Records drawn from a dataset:
—————

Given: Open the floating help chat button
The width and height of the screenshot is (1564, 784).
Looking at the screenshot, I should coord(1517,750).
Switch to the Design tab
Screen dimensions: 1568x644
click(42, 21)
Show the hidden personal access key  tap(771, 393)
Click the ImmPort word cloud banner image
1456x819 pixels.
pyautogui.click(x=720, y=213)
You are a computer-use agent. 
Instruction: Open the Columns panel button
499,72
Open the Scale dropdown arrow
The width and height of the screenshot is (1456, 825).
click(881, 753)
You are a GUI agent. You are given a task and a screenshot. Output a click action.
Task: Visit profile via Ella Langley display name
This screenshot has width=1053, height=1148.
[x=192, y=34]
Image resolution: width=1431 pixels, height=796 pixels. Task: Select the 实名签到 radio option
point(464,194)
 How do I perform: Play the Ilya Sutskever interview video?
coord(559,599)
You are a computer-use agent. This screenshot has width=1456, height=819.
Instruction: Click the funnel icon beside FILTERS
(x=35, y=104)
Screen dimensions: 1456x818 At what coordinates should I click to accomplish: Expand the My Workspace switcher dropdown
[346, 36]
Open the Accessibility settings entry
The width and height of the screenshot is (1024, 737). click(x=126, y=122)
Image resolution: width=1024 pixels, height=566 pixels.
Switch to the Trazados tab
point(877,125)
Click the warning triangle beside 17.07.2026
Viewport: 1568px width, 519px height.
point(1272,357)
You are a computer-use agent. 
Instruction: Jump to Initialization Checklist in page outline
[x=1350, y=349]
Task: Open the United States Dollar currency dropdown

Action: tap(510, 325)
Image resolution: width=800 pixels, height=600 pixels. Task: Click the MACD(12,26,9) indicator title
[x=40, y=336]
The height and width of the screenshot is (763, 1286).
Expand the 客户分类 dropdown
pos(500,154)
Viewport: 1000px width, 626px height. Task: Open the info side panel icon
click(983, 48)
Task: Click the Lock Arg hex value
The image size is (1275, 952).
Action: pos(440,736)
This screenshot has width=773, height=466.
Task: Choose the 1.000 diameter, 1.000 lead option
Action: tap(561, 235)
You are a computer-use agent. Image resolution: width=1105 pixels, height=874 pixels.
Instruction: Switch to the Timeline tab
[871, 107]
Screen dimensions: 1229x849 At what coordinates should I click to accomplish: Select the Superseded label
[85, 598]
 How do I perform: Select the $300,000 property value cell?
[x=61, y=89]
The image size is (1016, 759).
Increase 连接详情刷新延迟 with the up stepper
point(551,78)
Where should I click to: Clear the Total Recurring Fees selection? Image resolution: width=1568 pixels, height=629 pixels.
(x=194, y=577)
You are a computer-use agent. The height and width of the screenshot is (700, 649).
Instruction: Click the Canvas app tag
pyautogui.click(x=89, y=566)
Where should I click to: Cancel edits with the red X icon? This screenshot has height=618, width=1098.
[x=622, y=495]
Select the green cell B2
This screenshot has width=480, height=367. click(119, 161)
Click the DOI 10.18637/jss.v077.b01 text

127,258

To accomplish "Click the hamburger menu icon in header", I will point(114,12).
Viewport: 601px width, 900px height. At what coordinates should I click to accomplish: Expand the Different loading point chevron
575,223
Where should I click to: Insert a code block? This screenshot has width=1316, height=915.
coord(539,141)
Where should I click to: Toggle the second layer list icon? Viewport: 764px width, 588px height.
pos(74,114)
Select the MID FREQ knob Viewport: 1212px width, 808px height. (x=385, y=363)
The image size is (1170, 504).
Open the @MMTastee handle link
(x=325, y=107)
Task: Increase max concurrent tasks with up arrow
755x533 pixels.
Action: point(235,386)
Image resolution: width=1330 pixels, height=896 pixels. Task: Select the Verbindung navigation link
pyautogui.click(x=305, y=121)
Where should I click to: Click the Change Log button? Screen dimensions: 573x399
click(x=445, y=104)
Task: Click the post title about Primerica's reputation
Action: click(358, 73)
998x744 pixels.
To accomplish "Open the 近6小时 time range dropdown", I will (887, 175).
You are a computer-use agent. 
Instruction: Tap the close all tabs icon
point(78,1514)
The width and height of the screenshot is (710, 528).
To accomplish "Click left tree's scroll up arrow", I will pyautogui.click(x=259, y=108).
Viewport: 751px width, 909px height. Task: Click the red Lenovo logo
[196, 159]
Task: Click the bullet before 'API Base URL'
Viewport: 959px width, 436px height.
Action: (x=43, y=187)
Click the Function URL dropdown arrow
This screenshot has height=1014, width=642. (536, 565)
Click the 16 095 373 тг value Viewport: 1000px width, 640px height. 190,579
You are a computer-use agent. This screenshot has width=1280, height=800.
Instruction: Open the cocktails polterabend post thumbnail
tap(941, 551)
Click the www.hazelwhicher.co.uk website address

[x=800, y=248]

—————

**WORK TO BE COMPLETED:** Your task is to copy each line of the data above that holds "will".

**SOLUTION:**
To accomplish "Click the hamburger menu icon in header", I will point(114,12).
To accomplish "Open the 近6小时 time range dropdown", I will (887, 175).
To accomplish "Click left tree's scroll up arrow", I will pyautogui.click(x=259, y=108).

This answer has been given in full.